How should money collected in the city's tax increment financing districts be spent? Is it time to end the TIFs?
I support TIFs and the spending of TIF money in instances where the businesses paying into the TIF are benefiting from the spending. Other communities have used TIF money to bring more parking into a downtown area, therefore attracting new business because of the potential for more customers. In an instance such as this, the TIF spending creates a return by increasing business and customers who funnel money back into the TIF. I also believe that using TIF money for granting and loaning to new and current businesses to allow then to work on projects that will assist on growing their business and again, funneling an increased return back into the TIF, is the proper use of TIF funds.
What is your view of the city's business incentive programs?
Being on the MainStreet board, I have seen firsthand how the business incentives help to do just that, incent businesses to move into our downtown and throughout our city. I have seen current businesses be able to grow and enter a new level that would not have been possible without help from the Micro Loan program. This is a wonderful tool for the staff to use when approached or seeking out new business.
Should the city's crime-free housing initiative, which imposed maintenance and crime prevention standards on apartments, be extended to single-family rentals as well?

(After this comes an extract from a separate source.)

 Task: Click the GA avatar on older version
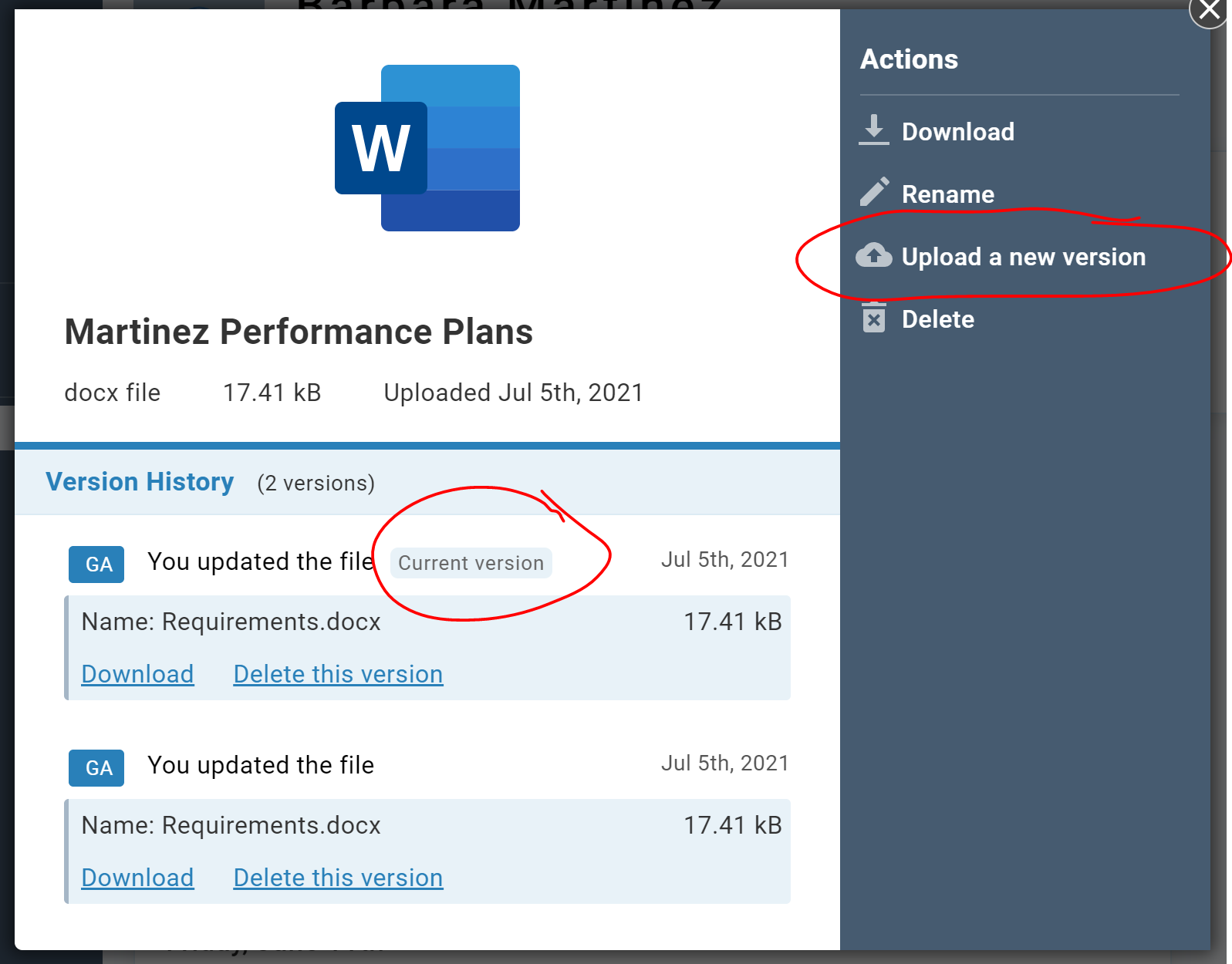[x=96, y=768]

I believe that the city's crime-free housing initiative currently covering multi-unit rental property is a good step in preventing absentee landlords and maintenance issues. The fourth ward holds a large number of rental properties, both single family and multi-unit. At this time, I do not believe that single family rentals tend to have the same issues with crime, absentee landlords or maintenance as larger scale rentals. However, this is an issue that would draw directly from the citizens and neighbors. I would like to hear more from neighboring property owners as well as see statistic about police or city involvement around single-family rental properties.
What's one good idea you have to better the community that no one is talking about yet?

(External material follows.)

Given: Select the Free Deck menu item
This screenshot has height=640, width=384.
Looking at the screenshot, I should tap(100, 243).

Bridging community and government. In order to have a great community, we need our community members to be involved, concerned and knowledgeable about what is happening in our city government. Likewise, we need our government to be open and concerned to the opinions, thoughts and changes in our growing community. Our community, although larger in population than most small towns, is a close knit community. I think that those involved in the current happenings take for granted that the information is out there for everyone to find. Yes it is, but not everyone knows where to look. It is the responsibility of the city government to make sure that anyone who wants to know, everyone who wants to share their opinion, everyone who has a legitimate issue, is able to get a response. It is the one thing that has amazed me the most about running for City Council. When people find out I am running, I hear "I do not even know who my Alderman is." or "What does an Alderman do?" Yes, some people choose not to know and not to be involved, but we must carefully and purposefully make sure that the doors are open to those who choose to be informed and involved.